Background information
- Also known as: Casilofi;
- Born: Sander van Dijck 26 November 1990 (age 35) Zoetermeer, South Holland, Netherlands
- Genres: Trap; future bass; ambient; future riddim;
- Occupations: Musician; producer; songwriter; DJ;
- Instruments: Ableton Live); guitar; vocals;
- Years active: 2013–present
- Labels: Columbia; Heroic Recordings; Monstercat; Spinnin'; Bitbird; Owsla; Counter Records;
- Website: sanholo.com

= San Holo =

Dutch DJ (born 1990)

San Holo's logo

Sander van Dijck (born 26 November 1990), better known by his stage name San Holo, is a Dutch DJ, musician, songwriter and record producer from Zoetermeer. He gained international recognition for his remix of Dr. Dre's "The Next Episode", which currently has over 281 million views on YouTube. He has released music on several record labels including Spinnin' Records, Owsla, Barong Family, and Monstercat. He also founded Bitbird, a label which has released several of his singles including "Still Looking" and "Light" and his debut album Album1. San Holo's first EP, Cosmos, was released via Heroic on 18 September 2014 and was in the Top 100 Electronic category of iTunes. San Holo's first album, Album1, was released via Bitbird on 21 September 2018 and debuted at #7 on the Billboard Dance/Electronic Albums chart.

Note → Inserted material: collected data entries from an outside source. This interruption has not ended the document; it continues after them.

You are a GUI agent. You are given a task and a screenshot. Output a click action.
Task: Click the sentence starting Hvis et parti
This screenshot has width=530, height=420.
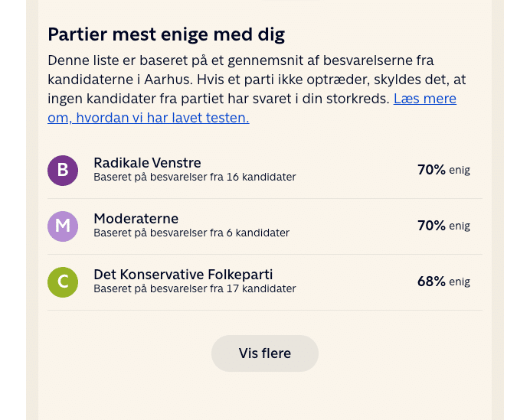[322, 80]
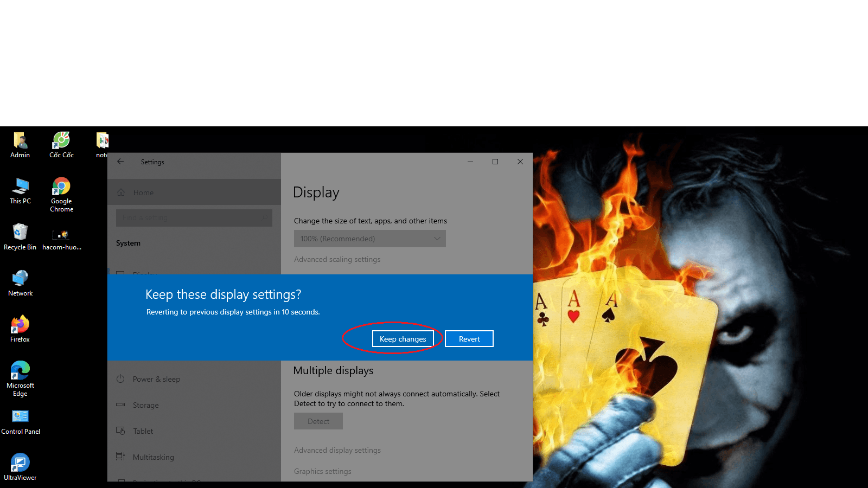This screenshot has height=488, width=868.
Task: Click the Keep changes button
Action: coord(403,339)
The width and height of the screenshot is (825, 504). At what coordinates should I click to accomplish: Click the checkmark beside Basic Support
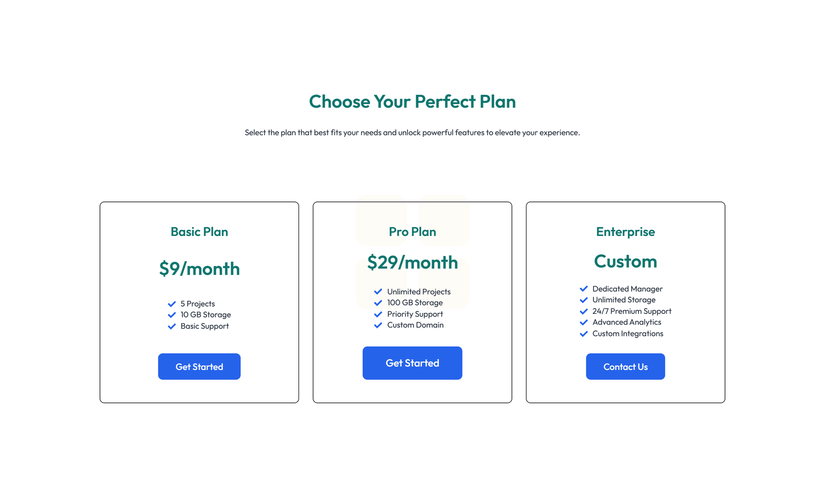click(x=172, y=326)
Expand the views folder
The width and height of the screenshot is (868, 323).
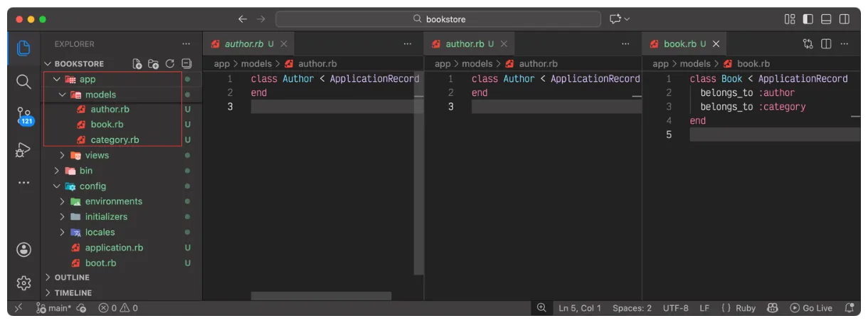(x=97, y=155)
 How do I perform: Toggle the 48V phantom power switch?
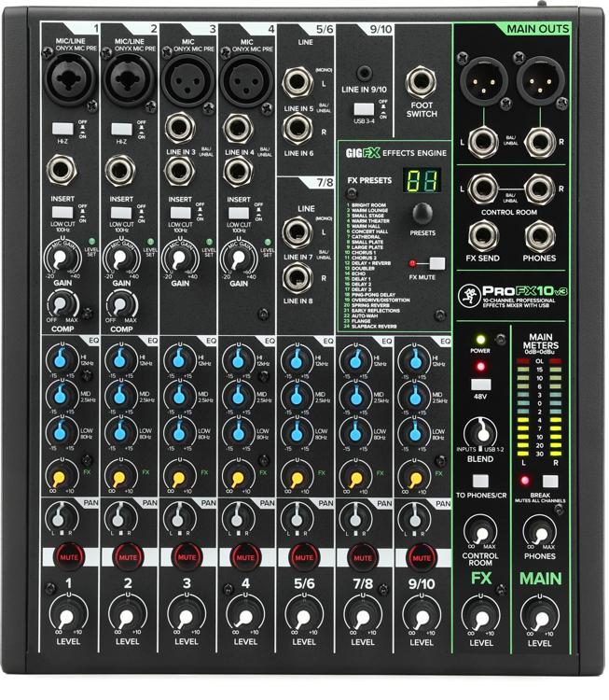tap(481, 384)

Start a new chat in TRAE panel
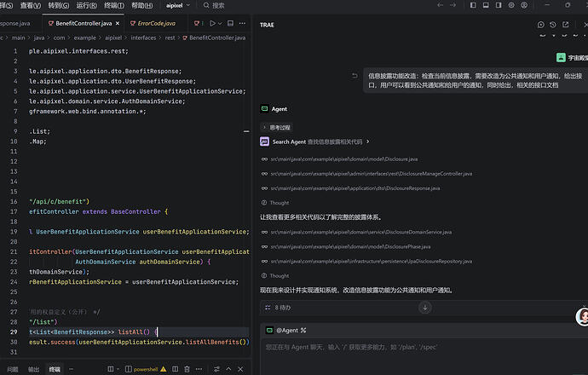click(x=540, y=25)
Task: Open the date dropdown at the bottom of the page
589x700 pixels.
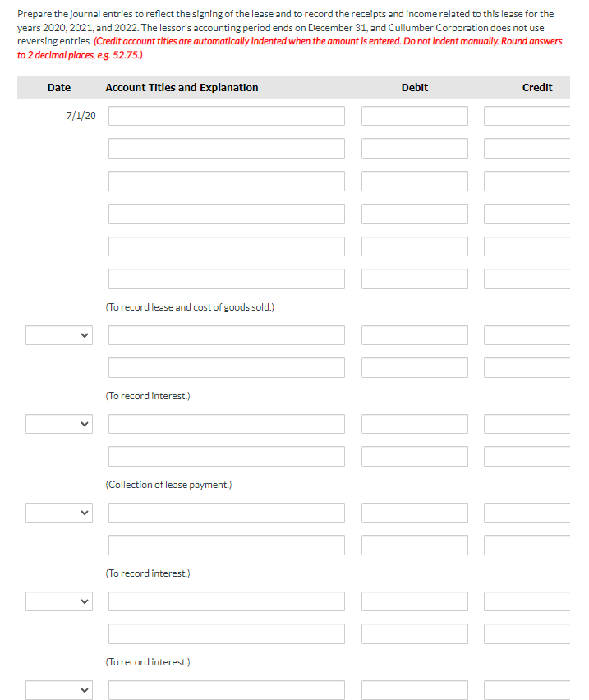Action: tap(58, 689)
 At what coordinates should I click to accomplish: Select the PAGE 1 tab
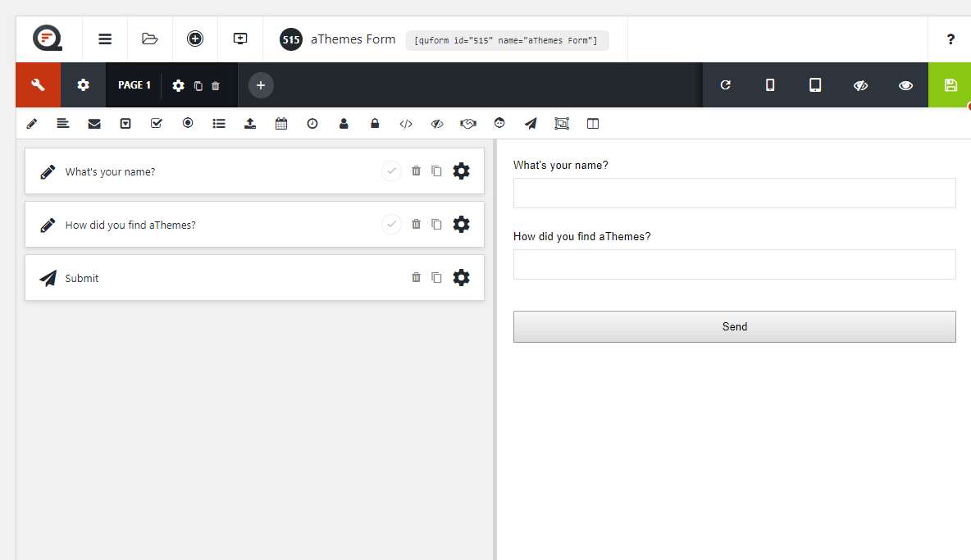coord(134,84)
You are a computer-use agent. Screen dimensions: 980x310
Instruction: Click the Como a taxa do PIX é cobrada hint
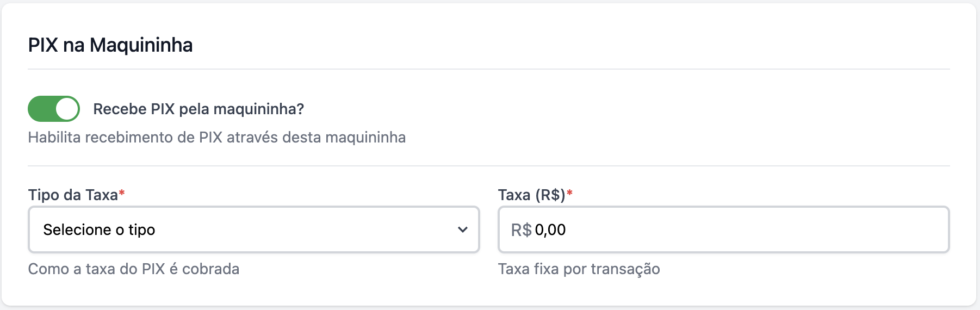click(x=134, y=269)
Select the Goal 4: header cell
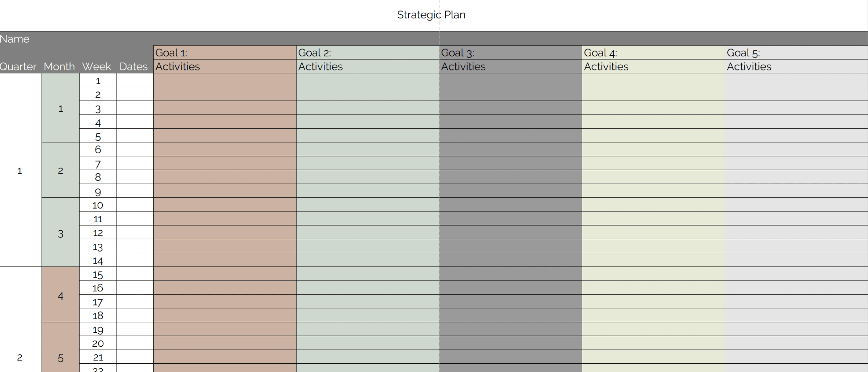The image size is (868, 372). click(x=653, y=53)
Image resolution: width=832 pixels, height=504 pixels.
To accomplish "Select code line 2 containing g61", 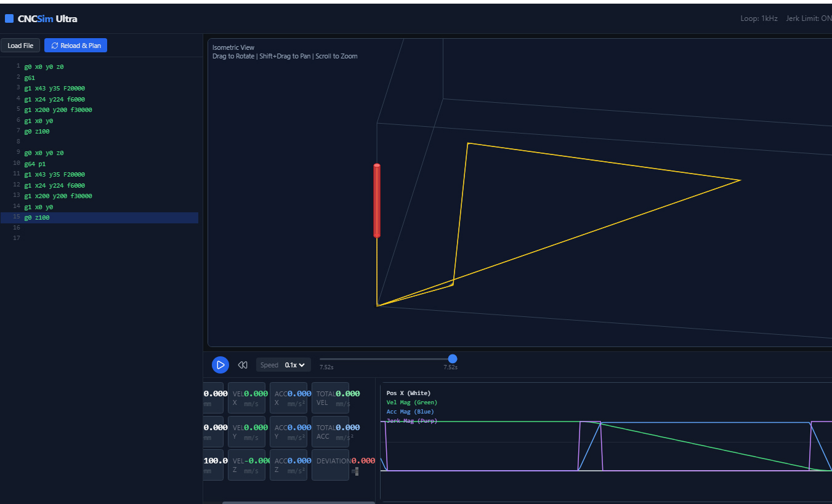I will pos(30,78).
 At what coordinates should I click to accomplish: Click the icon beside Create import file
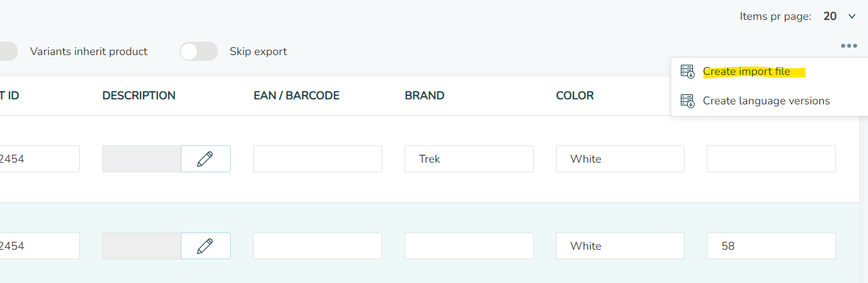pos(688,72)
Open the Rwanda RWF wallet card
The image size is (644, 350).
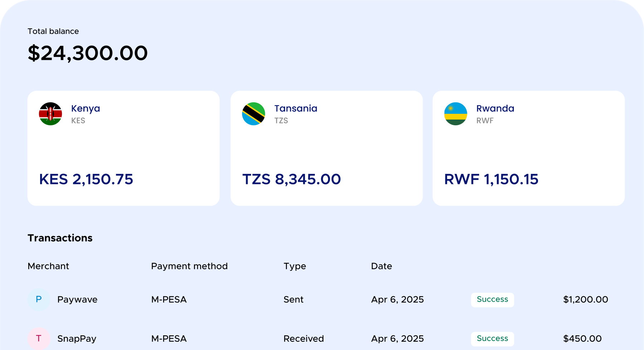(x=528, y=148)
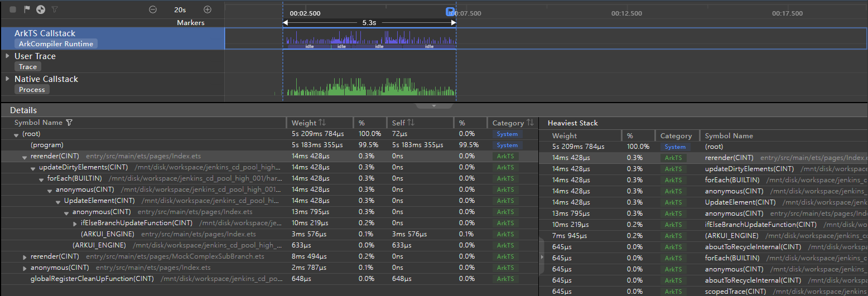Sort by Self column arrows
The width and height of the screenshot is (868, 296).
coord(411,123)
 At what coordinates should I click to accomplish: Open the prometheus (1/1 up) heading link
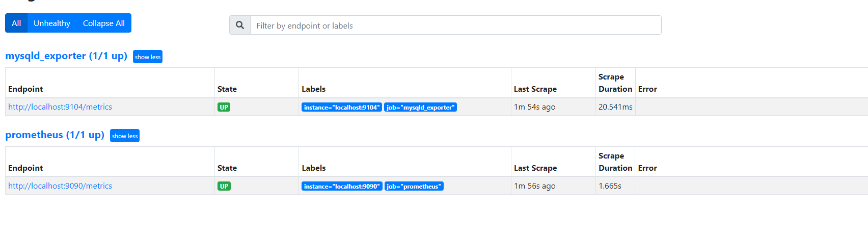tap(55, 135)
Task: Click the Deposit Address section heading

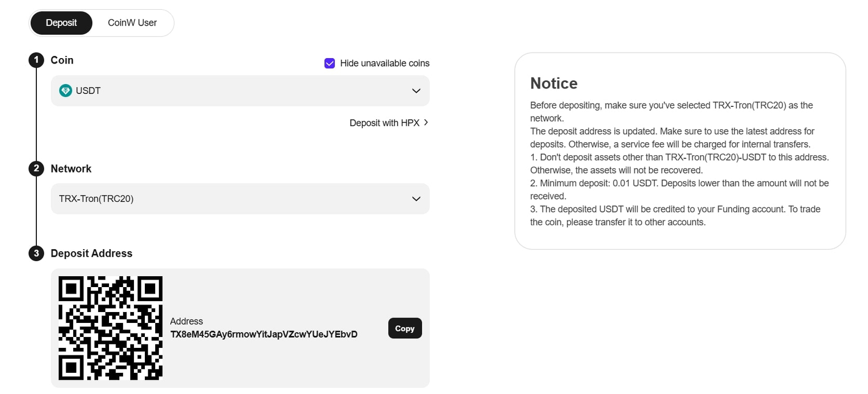Action: coord(91,253)
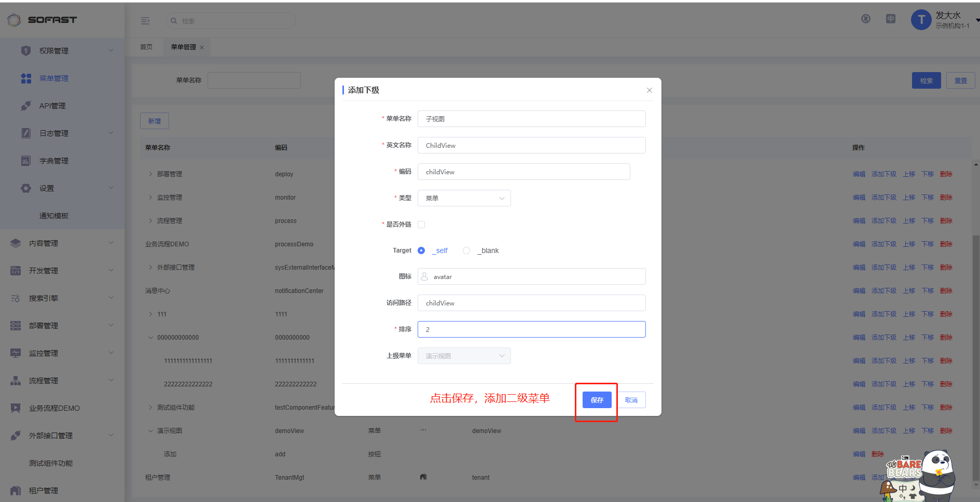Select the _blank target radio button
Screen dimensions: 980x502
click(x=466, y=250)
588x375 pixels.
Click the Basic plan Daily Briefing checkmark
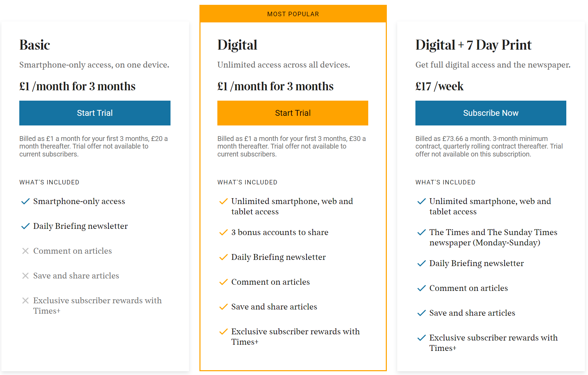pos(25,226)
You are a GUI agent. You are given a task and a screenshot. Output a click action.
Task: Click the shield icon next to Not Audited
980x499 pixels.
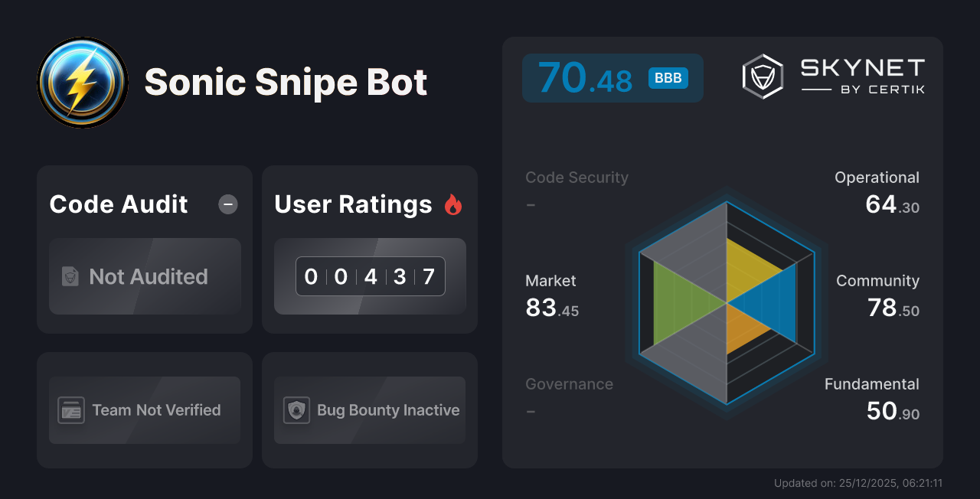pos(70,277)
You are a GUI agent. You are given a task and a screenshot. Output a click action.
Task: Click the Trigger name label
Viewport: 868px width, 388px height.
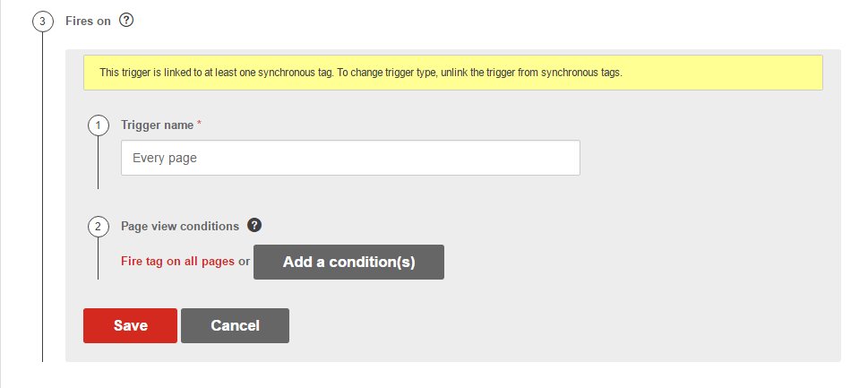click(x=158, y=125)
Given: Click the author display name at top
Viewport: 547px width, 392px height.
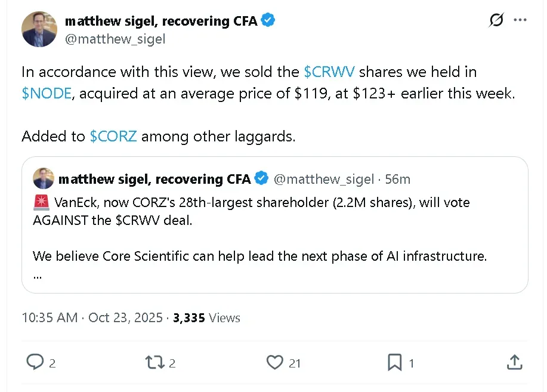Looking at the screenshot, I should [161, 21].
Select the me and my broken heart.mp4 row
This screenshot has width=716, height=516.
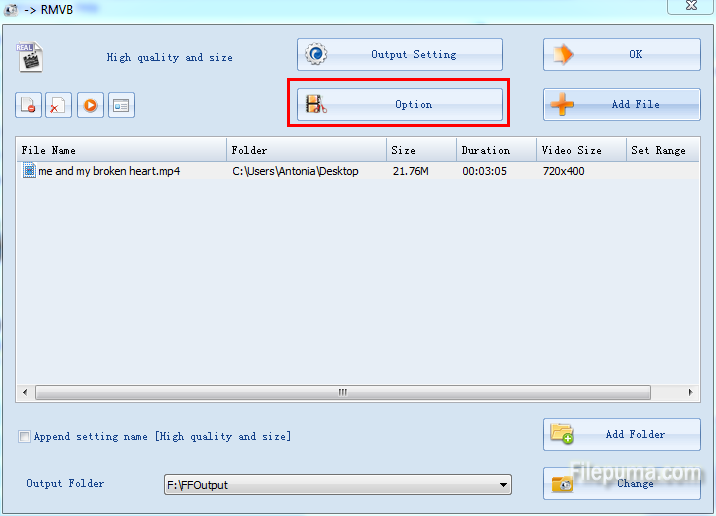click(x=110, y=171)
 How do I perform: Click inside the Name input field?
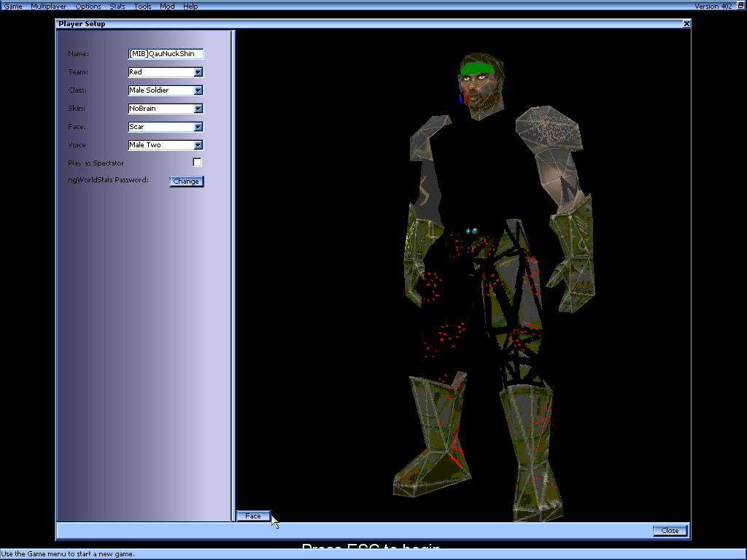tap(164, 53)
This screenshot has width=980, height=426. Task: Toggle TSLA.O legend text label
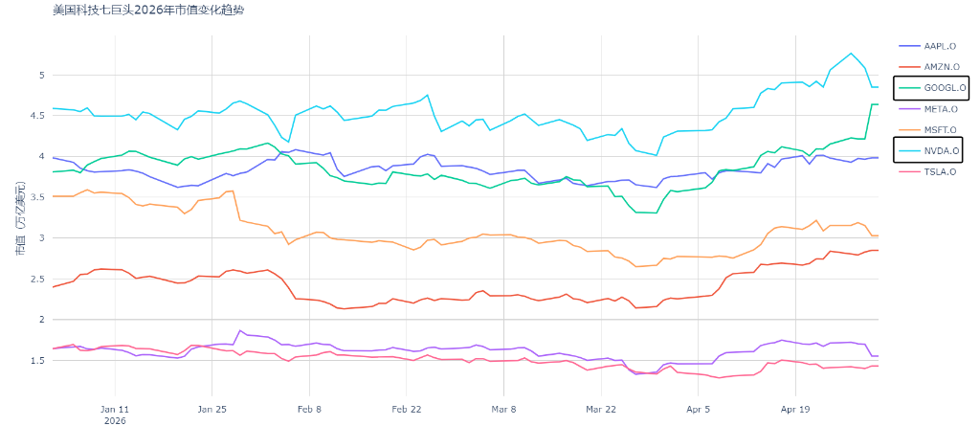940,172
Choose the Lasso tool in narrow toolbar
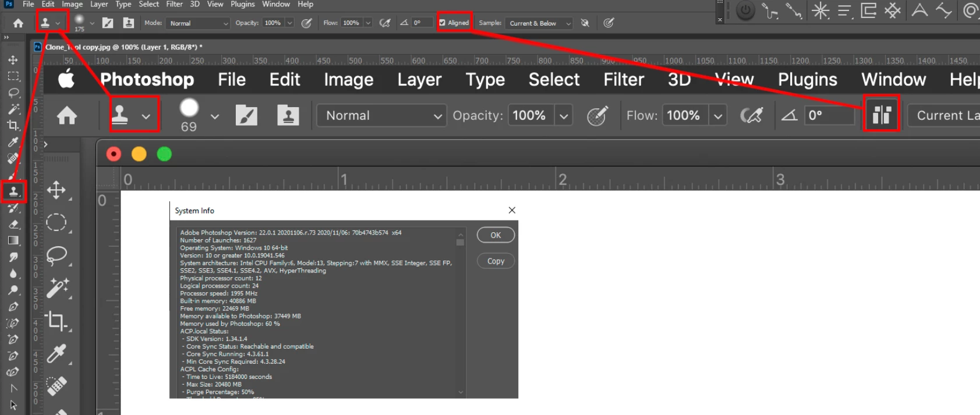Screen dimensions: 980x415 point(13,93)
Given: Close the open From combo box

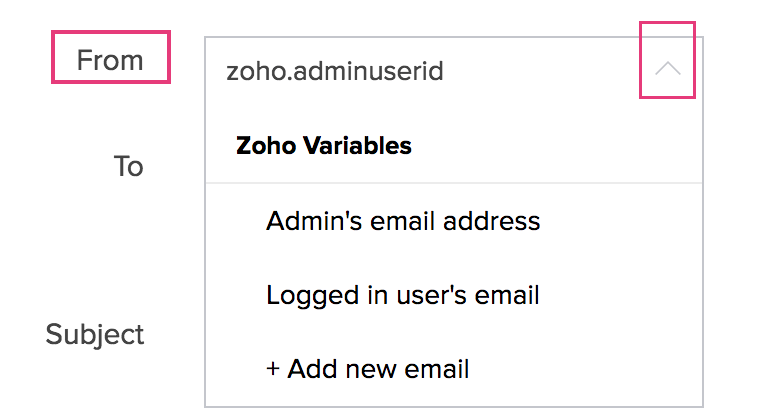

In 2017, San Holo was nominated at the Electronic Music Awards for New Artist of the Year. His second studio album, BB U OK? was released on 4 June 2021. On 15 September 2023, he released his third studio album, Existential Dance Music.

==Background==
Van Dijck studied music production and guitar at Codarts. He graduated in 2012. After years of working with bands, Van Dijck began ghost producing for DJs. His production experienced considerable commercial success, which led him to consider going solo and creating the stage name, San Holo.

==History==
=== 2013–2014: Early EPs, Heroic Recordings and Walt Disney Pictures ===
In early 2013, Van Dijck released his debut EP, Corellia. Later that year in October, he released his second EP, Demons. These first two EPs have since been removed from streaming services. He began to gain attention in 2014, when he was signed by Heroic Recordings. Cosmos EP was released on 18 September 2014 and was in the Top 100 Electronic category of iTunes.

In September 2014, Walt Disney Pictures threatened a lawsuit against Van Dijck. They thought his stage name San Holo was too similar to Han Solo, a character in the Star Wars movies. However, he won the case and was allowed to continue using the name.

In November, he released a remix of Dr. Dre's "The Next Episode", which has over 258 million views on YouTube.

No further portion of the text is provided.